Bedeckt wird das Haus mit einem protzigen Kupferdach, obschon die Revisoren frühzeitig moniert hatten, die »dadurch erreichte echte Patina« sei nur »einer begrenzten Zahl von Beschauern (Hochhausbewohnern, Hubschrauberbesatzungen) zugänglich«.
Was auch immer den Ausstattern an neuen und teuren Varianten einfiel, der Bauherr genehmigte es. Im Stadtparlament fand das Millionenspiel stets die Unterstützung der Unionschristen, die sämtliche Magistratsvorlagen um die Bewilligung von Mehrausgaben einstimmig verabschiedeten.
Das generöse Geldgebaren, rügten die Rathaus-Revisoren in einer vertraulichen Vorlage, sei »nicht mit den Regeln einer geordneten wirtschaftlichen Verwaltungsführung« zu vereinbaren. Trotz des alarmierenden Zahlenwerks versicherte Opernbürgermeister Wallmann, die Stadt habe bei dem Bauprojekt »sparsam gewirtschaftet«. Und Stadtkämmerer Ernst Gerhardt (CDU) konterte die Kritiker kurz, man habe eben »die hochgespannten Erwartungen der Bevölkerung in vollem Umfang erfüllen« wollen.

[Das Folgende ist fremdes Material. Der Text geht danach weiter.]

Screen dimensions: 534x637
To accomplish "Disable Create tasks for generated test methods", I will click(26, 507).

In ihrer »Skandalchronik« (ein Amtsleiter) machen die Finanzaufseher auch die regierenden Christdemokraten für den Preisschub verantwortlich. Denn wesentlich beteiligt an den immensen Kostensteigerungen sei die »Umwidmung des ursprünglichen Konzeptes«.

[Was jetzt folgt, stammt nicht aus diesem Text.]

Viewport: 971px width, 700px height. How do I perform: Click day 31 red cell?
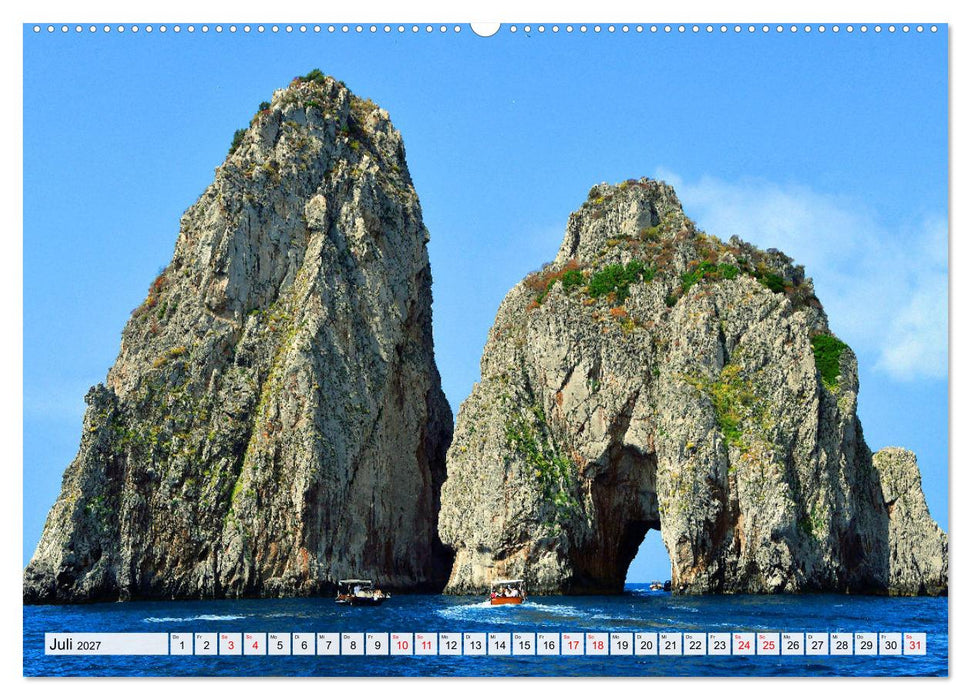tap(915, 644)

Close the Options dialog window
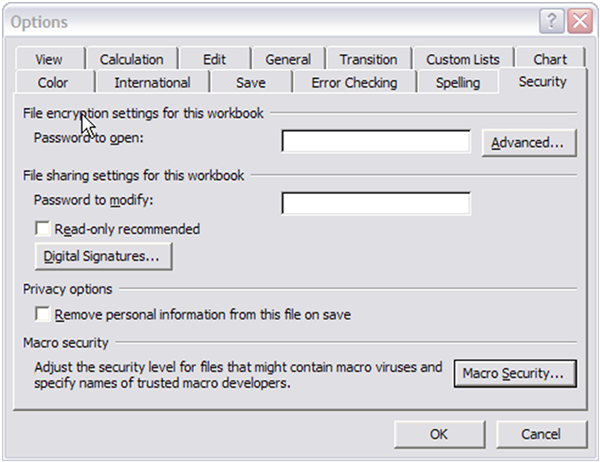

Sollte das Haus zu SPD-Regierungszeiten noch ein »kulturelles Zentrum für alle« werden, mit Mediathek, Jazzkeller und kommunalem Kino, so krempelte Wallmann, der Jazz in einem Operngebäude für baren »Unsinn« hält, samt seiner Mehrheitsfraktion das Konzept radikal um. Zum konservativen Kontrastprogramm paßten Kammermusiksaal und Konzerthalle besser als Kellerjazz und Kino.
Daß aber die »Auswirkungen der neu gesetzten Nutzungsprioritäten nicht in letzter Konsequenz durchdacht« waren, wie das Revisionsamt bald aufmerkte, störte Frankfurts Christdemokraten wenig. Im März überraschte die städtische »Vergabekommission«, in der die CDU ebenfalls die Mehrheit hat, mit einem neuerlichen millionenschweren Zuschlag.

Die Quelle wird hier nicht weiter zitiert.